Interestingly the optimisation adds a 'fixed cost' of turnover to the strategy of extra turnover per year, although this does not happen with the fastest rule. Both buffering and the trading cost penalty reduce the turnover, although the cost penalty has the larger standalone effect. Taken together, costs and buffering reduce turnover significantly, between around a half and a third.

What does this all mean? Well it means we probably have a little more headroom than we think when considering whether a particular trading rule is viable, since it's likely the net effect of position sizing plus buffering will slow things down. This isn't true for the very slowest trading rules with dynamic optimisation which can't quite overcome the turnover increase from position sizing, but they this is unlikely to be an issue for the cheaper instruments where we'd consider adding a faster trading rule.


Changes in costs (dynamic optimisation)


You might expect higher turnover to always linearly lead to higher costs. That's certainly the case for the simple one instrument, S&P 500 only, setup above. But this is not automatically the case for dynamic optimisation. Indeed, we can think of some pathological examples where the turnover is much higher for a given strategy, but costs are lower, because the DO has chosen to trade instrument(s) with lower costs.

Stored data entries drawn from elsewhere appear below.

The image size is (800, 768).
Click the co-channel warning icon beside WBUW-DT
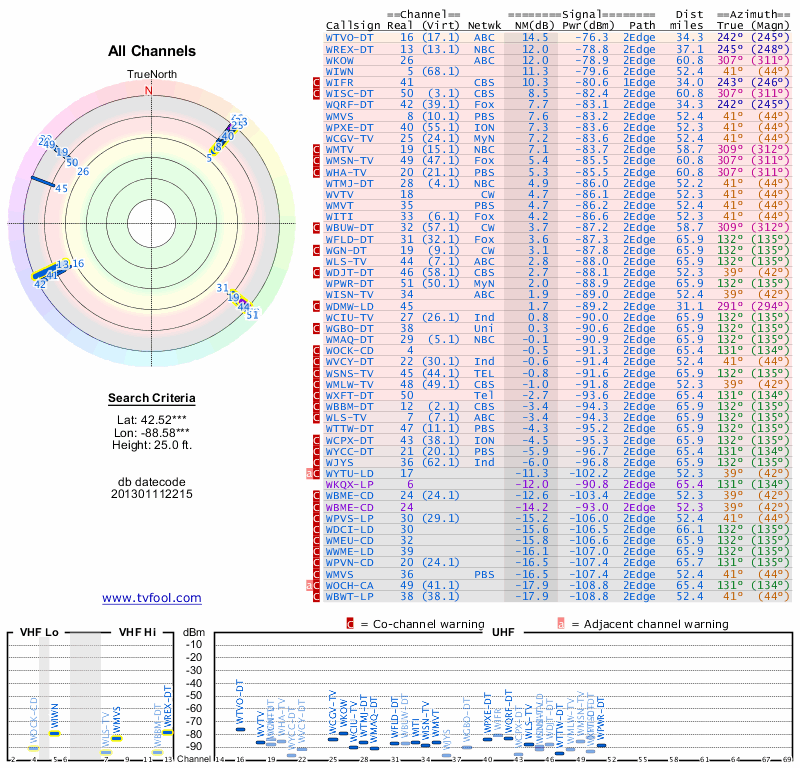tap(317, 227)
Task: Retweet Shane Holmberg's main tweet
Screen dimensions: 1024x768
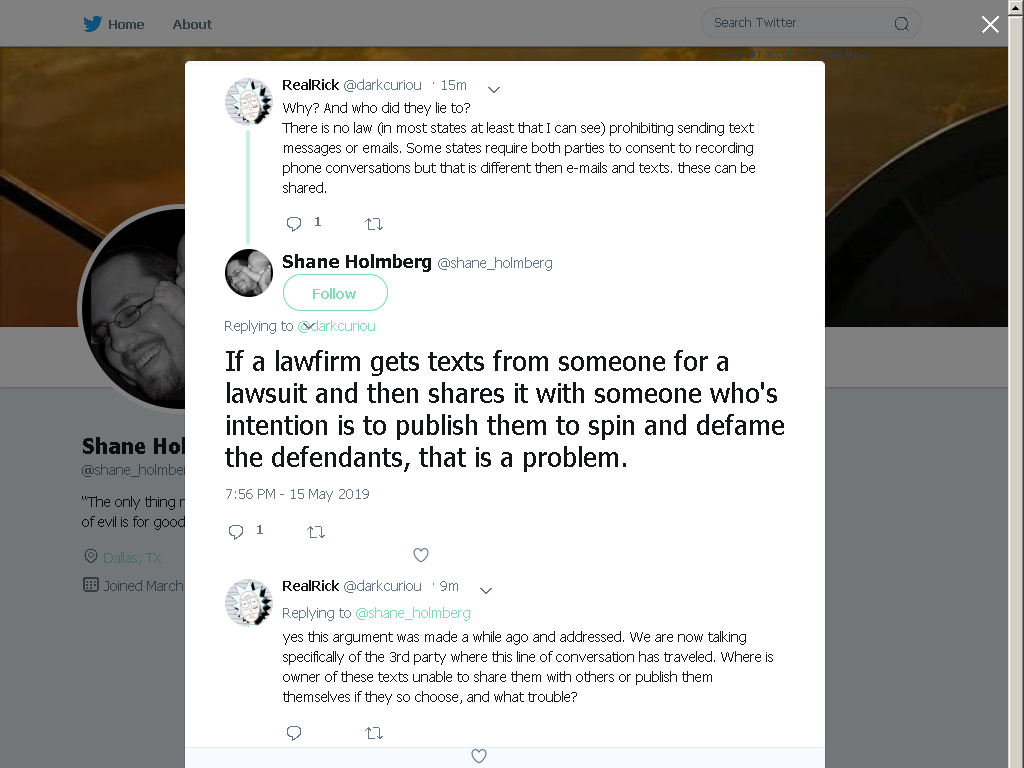Action: (316, 532)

In fact the picture here is quite similar to turnover, so the point still stands. We can knock off about 1/3 of the costs of trading the very fastest EWMA through the use of dynamic optimisation with a cost penalty (and buffering also helps). Even with the slowest of our EWMA we still see a 25% reduction in costs.  


Forecast combination

Now let us move from a simple world in which we are selecting a single momentum rule, and foolishly trading it on every instrument we own regardless of costs, to one in which we trade multiple momentum rules.

There is another effect at work in a full fledged trading strategy, that won't be obvious from the isolated research we've done so far, and that is forecast combination. If we introduce a new fast trading rule, we're unlikely to give it 100% of the forecast weights. This means that it's effect on the overall turnover of the strategy will be limited.

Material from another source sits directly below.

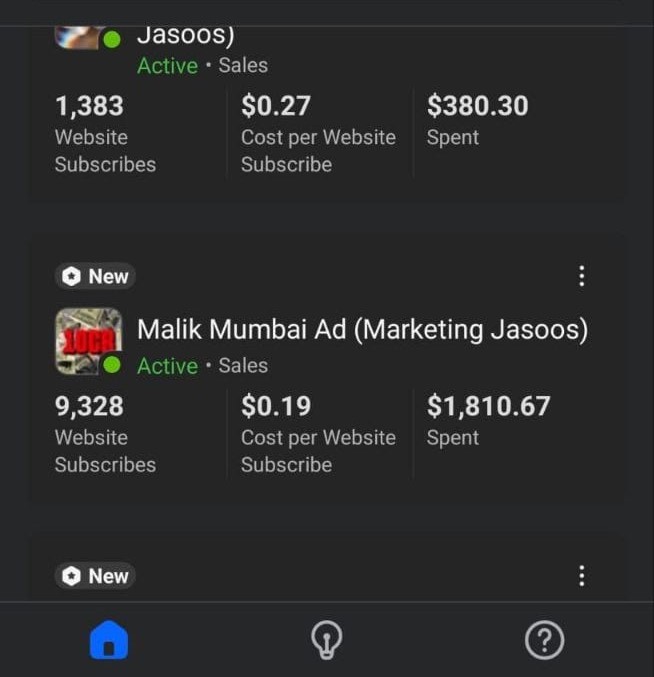Click the Active status of the top campaign
The height and width of the screenshot is (677, 654).
point(167,66)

To take a simple example, suppose we're trading a strategy with a forecast turnover of 15, leading to a likely final turnover of ~13.3 after buffering and what not (as explained above). Now we introduce a new trading rule with a 10% allocation, that has a turnover of 25. If the trading rule has zero correlation with the other rules, then our forecast turnover will increase to (0.9 * 15) + (0.1 * 25) = 16. After buffering and what not the final turnover will be around 14.0. A very modest increase really.

This is too simplified. If a forecast really is uncorrelated, then it adding it will increase the forecast diversification multiplier (FDM), which will increase the turnover of the final combined forecast. But if the forecast is highly correlated, then the raw turnover will increase by more than we expect. In both of these cases get slightly more turnover; so things will be a little worse than we expect.

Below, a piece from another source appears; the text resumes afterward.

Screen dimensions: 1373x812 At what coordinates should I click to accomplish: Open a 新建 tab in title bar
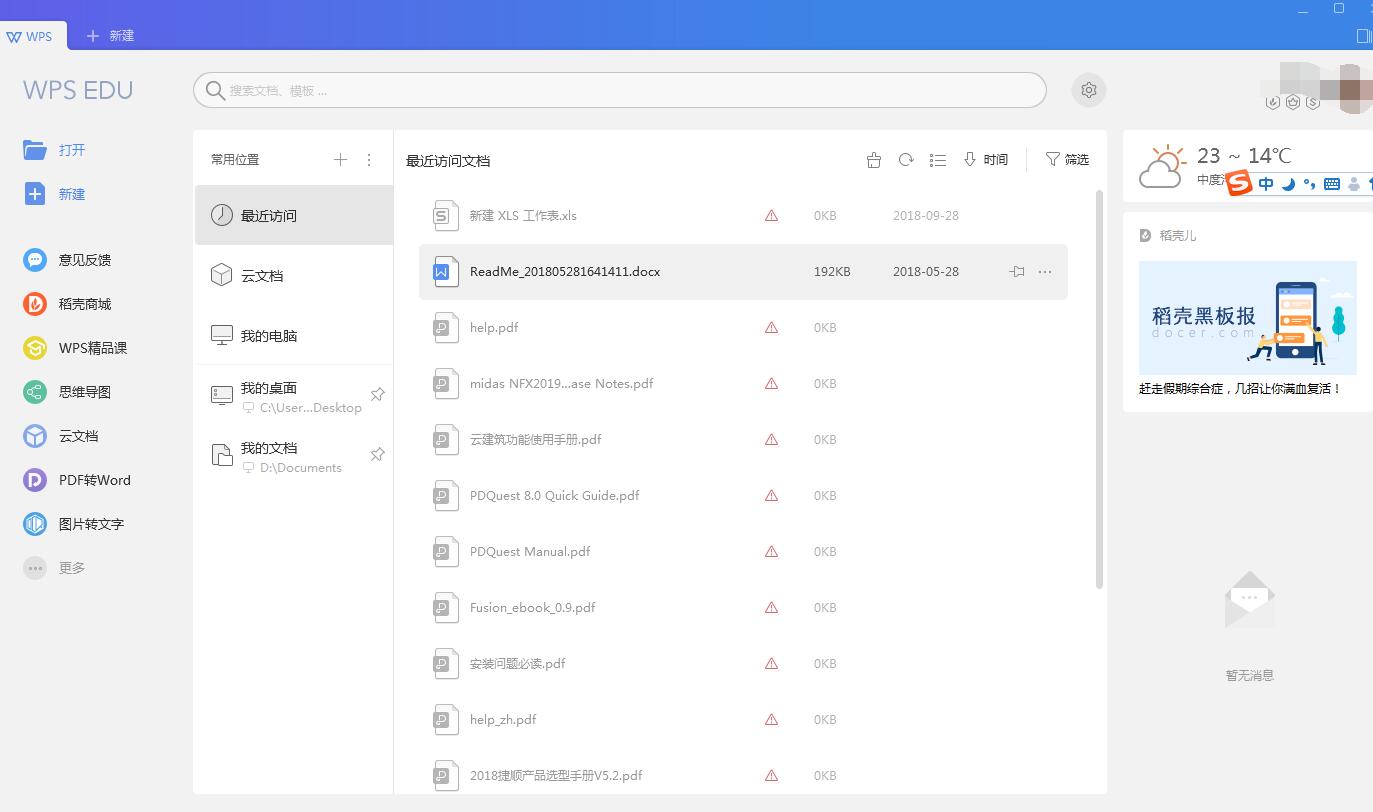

Implications for the speed limit


A reminder: I have a trading speed limit concept which states that I don't want to allocate more than third of my expected pre-cost Sharpe Ratio towards trading costs. For an individual trading rule on a single instrument, that equates to a maximum of around 0.13 or 0.10 SR annual units to be spent on costs, depending on which of my books you are reading (consistency is for the hoi polloi).  The logic is that the realistic median performance for an individual instrument is unlikely to be more than 0.40 or 0.30 SR.

(At a portfolio level we get higher costs because of additional leverage from the instrument diversification multiplier, but as long as the realised improvement in Sharpe Ratio is at least as good as that we'll end up paying the same or a lower proportion in expected costs).

How does that calculation work in practice? Suppose you are trading an instrument which rolls quarterly, and you have a cost of 0.005 SR units per trade. The maximum turnover for a forecast to meet my speed limit, and thus be included in the forecast combination for a given instrument, assuming a speed limit of 0.13 SR units is:

Annual cost, SR units = (forecast turnover + rolls per year) * cost per trade 

Maximum annual cost, SR units = (maximum forecast turnover + rolls per year) * cost per trade 

Maximum forecast turnover = (Maximum annual cost / cost per trade) - rolls per year

Maximum forecast turnover = (0.13 / 0.005) - 4 = 22

However that ignores the effect of everything we've discussed so far:

  • forecast combination 
  • the FDM (adds leverage, makes things worse)
  • other sources of position turnover, mainly vol scaling (makes things better for very fast rules)
  • the IDM multiplier (adds leverage, makes things worse)
  • buffering (static system) - makes things better
  • buffering and cost penalty (DO) - makes things better

Of course it's better, all other things being equal, to trade more slowly and spend less on costs but all of this suggests we probably do have room to make a modest allocation to a relatively fast trading rule without it absolutely killing us on trading costs.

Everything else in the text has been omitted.